Los expertos afirman de forma tajante que una ruptura no es una cuestión jurídica, sino emocional. Y esto es, precisamente, lo que se intenta gestionar antes de llegar frente a un juez. “Que un juez te diga que se hace esto o lo otro, no va a solucionar el problema, porque lo emocional lo tiñe todo. Si yo no he decidido la ruptura y estoy enfadado, te lo voy a hacer pagar y tengo dos monedas: los hijos y el tema económico. O si me siento culpable y cedo todo en el apartado económico, cuando al cabo de un mes no me llegue para vivir, no voy a cumplir el acuerdo”, pone como ejemplo el mediador Monahem Moya. Por eso, “es fundamental que se den cuenta en base a qué están tomando sus decisiones: si es algo racional o irracional”. Así, se atajan “los conflictos familiares que, en los juzgados se resuelven, pero con costes emocionales y económicos altísimos. Mientras, con la mediación se atienden los sentimientos de ruptura, de pérdida, de engaño, de humillación, de culpabilidad… que dificultan los acuerdos”, explica la abogada y mediadora Begoña González.

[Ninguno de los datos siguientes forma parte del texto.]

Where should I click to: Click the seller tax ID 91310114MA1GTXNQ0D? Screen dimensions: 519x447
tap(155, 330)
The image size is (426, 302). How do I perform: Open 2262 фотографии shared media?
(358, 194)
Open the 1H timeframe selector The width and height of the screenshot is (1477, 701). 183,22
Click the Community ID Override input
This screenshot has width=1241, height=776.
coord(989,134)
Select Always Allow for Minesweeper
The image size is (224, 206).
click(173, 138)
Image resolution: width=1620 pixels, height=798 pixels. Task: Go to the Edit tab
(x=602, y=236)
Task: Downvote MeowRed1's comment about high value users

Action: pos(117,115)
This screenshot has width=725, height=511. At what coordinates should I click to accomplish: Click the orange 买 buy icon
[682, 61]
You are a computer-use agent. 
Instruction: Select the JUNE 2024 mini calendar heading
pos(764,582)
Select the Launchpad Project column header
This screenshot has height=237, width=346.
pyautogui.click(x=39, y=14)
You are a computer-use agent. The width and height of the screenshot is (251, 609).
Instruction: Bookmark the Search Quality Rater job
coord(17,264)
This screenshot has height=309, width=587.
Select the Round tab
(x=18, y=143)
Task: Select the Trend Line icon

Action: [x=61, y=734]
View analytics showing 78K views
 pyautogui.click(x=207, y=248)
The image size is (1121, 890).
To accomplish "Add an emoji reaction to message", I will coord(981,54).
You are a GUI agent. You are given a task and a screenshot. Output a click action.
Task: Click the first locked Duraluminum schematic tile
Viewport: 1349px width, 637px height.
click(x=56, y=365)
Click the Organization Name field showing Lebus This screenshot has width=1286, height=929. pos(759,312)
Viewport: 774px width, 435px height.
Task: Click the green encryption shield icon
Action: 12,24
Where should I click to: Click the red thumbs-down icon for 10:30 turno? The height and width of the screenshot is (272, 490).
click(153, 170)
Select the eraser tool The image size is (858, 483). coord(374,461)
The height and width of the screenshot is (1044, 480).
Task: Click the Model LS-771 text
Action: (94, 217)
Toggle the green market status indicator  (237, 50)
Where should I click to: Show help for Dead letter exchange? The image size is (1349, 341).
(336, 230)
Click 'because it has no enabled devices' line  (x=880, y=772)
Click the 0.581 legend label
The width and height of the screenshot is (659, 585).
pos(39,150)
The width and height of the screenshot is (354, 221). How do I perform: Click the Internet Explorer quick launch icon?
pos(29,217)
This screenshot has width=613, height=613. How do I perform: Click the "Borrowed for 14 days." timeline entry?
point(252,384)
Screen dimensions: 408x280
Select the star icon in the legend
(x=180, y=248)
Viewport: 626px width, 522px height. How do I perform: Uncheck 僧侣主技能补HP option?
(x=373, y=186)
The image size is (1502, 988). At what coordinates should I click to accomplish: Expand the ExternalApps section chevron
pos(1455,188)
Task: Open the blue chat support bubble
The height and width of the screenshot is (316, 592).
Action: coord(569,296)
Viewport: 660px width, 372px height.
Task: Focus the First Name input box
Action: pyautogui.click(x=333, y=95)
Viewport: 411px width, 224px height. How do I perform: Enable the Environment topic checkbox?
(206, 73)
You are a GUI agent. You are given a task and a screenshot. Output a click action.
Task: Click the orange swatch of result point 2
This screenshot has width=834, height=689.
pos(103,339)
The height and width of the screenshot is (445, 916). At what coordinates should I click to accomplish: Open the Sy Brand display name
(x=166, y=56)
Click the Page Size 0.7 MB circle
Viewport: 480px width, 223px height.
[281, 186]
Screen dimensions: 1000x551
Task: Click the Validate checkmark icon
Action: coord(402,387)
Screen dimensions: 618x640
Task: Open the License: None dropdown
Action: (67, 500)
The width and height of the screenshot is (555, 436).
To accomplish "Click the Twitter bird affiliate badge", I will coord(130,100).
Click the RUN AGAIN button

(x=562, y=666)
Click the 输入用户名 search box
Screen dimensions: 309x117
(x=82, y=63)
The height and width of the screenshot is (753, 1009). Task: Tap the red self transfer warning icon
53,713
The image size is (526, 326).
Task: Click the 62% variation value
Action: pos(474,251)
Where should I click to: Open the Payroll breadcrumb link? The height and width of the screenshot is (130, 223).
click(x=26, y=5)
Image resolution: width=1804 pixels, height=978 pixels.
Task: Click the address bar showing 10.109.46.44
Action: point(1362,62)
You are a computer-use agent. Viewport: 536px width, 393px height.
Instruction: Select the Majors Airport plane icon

Existen dos formas de llegar a la mediación: por iniciativa propia o por la vía intrajudicial. En el primer caso, se trata de parejas que conocen el servicio y acuden a él antes de iniciar un contencioso; en el segundo, es el juzgado quien les exhorta a acudir a una sesión informativa. En cualquier caso, seguir adelante con el proceso es siempre una decisión voluntaria. En caso de ser afirmativa, tiende a facilitar las bases para un entendimiento. “De momento, vienen con la voluntad de sentarse juntos, en la misma sala, uno al lado del otro y de hablar y negociar. No quiere decir que sea fácil llegar a un acuerdo, pero quien ni quiere ni puede negociar no viene a mediación o, si lo hace, se va tras la primera o la segunda entrevista”, reconoce González.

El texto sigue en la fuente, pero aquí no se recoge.